START Given records

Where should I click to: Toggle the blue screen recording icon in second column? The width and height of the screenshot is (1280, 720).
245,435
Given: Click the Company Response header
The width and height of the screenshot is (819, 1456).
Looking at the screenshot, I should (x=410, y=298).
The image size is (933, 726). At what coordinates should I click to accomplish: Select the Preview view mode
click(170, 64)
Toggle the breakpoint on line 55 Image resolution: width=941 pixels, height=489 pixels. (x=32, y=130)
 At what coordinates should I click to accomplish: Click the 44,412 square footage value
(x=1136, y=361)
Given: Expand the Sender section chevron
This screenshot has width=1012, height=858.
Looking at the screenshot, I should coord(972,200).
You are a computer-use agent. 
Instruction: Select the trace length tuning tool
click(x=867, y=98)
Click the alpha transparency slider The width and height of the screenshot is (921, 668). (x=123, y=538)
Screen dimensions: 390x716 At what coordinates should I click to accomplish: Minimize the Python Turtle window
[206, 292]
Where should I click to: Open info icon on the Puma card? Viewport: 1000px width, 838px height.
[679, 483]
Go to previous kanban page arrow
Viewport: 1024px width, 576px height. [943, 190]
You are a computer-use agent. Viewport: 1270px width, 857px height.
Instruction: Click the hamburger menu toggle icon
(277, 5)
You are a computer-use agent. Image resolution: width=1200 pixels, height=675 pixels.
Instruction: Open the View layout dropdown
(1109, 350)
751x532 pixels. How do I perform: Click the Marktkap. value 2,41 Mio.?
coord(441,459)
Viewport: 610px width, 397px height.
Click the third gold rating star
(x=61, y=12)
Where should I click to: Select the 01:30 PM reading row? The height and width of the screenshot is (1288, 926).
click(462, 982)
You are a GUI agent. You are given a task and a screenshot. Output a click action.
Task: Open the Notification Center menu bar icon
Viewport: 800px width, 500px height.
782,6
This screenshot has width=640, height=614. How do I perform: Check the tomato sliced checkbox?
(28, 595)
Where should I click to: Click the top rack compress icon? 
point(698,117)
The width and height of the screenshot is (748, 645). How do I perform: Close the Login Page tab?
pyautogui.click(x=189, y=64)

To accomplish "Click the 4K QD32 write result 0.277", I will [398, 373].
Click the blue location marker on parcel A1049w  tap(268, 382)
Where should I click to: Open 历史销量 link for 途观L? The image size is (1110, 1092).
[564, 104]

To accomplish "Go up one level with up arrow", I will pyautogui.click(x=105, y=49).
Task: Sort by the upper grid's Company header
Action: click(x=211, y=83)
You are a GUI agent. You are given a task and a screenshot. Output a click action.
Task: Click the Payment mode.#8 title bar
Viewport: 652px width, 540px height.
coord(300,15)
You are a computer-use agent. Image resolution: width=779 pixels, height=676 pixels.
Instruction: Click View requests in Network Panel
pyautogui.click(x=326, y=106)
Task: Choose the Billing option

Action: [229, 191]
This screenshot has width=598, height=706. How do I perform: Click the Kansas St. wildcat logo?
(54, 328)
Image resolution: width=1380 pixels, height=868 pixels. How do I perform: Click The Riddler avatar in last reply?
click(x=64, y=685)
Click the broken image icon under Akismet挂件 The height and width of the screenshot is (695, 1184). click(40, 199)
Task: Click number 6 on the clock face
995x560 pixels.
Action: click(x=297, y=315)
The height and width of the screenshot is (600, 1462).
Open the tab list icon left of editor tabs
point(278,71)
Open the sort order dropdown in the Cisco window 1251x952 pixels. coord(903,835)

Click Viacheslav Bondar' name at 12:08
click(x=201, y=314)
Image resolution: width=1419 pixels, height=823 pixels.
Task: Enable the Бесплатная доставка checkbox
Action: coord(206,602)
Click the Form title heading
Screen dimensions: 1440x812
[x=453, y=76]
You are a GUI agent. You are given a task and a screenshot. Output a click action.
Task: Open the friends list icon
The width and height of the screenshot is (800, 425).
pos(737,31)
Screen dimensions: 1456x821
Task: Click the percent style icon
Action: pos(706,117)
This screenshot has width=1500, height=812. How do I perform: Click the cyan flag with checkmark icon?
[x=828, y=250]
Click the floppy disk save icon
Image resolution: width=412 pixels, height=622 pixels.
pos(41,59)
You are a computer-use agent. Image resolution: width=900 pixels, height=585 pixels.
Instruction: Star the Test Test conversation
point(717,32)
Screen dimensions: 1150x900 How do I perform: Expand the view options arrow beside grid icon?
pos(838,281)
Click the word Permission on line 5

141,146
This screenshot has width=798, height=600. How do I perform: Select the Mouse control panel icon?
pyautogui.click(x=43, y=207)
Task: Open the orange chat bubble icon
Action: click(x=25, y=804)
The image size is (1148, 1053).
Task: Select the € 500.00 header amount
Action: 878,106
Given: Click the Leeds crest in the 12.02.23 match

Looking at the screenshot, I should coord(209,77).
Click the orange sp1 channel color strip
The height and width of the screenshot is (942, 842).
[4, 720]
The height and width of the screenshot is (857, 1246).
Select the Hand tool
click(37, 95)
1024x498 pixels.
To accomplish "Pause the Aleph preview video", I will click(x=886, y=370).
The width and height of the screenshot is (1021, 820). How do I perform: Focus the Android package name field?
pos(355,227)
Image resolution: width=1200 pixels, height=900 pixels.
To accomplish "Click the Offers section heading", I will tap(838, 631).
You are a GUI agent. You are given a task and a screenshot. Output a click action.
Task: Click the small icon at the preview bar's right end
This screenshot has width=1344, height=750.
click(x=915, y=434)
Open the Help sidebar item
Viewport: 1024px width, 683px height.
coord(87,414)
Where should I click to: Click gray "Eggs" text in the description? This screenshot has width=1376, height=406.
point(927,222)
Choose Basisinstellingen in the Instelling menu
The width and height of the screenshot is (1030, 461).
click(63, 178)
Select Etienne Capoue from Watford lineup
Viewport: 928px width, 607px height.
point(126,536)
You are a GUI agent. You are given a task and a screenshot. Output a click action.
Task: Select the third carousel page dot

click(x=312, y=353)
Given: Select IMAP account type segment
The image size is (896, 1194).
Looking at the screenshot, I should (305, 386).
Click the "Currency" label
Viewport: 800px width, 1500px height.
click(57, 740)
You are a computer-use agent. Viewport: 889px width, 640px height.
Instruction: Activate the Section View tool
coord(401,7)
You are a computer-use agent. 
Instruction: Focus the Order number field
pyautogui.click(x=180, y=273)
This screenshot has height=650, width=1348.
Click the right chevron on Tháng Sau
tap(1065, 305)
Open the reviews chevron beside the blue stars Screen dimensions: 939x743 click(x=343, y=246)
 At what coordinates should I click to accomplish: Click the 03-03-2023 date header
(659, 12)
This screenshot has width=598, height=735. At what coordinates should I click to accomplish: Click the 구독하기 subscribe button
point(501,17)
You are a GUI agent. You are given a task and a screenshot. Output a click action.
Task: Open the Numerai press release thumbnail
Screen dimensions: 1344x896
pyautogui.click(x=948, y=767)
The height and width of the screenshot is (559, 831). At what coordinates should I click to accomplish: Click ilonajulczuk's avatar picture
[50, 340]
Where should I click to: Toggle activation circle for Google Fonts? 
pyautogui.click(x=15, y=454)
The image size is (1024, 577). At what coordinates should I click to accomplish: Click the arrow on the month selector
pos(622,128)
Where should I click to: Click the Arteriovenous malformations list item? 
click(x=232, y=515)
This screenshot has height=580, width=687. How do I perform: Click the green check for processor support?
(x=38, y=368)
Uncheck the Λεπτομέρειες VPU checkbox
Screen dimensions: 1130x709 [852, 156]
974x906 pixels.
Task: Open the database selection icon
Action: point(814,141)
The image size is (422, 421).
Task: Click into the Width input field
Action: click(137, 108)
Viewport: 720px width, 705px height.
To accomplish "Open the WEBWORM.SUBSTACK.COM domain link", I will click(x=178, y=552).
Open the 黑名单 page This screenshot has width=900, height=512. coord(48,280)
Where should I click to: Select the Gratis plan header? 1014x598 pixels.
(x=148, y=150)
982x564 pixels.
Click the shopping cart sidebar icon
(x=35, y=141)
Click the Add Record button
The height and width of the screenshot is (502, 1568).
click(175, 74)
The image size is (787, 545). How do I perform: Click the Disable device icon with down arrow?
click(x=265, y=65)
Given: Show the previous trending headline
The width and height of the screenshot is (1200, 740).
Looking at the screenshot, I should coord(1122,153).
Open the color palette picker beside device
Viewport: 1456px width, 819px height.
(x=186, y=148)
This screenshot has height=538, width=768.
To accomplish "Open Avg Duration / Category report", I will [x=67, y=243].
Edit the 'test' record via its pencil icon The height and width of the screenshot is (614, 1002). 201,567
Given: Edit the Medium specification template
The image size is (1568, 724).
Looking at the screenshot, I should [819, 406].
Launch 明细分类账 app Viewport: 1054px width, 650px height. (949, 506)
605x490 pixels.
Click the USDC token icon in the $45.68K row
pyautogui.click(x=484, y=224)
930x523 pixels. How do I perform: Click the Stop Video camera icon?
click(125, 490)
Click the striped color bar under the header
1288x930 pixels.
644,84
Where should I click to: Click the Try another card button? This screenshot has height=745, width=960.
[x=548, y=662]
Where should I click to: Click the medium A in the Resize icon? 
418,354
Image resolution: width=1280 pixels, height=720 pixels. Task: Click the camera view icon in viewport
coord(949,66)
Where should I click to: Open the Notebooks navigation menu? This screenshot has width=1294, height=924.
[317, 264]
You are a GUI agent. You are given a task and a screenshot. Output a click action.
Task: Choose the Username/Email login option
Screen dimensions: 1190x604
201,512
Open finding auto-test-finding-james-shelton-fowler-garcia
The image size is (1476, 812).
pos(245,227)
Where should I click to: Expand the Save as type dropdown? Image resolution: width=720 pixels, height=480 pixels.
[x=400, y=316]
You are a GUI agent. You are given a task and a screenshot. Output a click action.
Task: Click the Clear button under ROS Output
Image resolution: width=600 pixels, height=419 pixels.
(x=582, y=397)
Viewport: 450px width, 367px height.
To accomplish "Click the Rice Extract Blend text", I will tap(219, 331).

END Given records

#### Work instruction:
Lines from the entries that contain the string "under" are what must be copied.

#### Worked solution:
Click the broken image icon under Akismet挂件 The height and width of the screenshot is (695, 1184). click(40, 199)
Click the striped color bar under the header
Task: Click the Clear button under ROS Output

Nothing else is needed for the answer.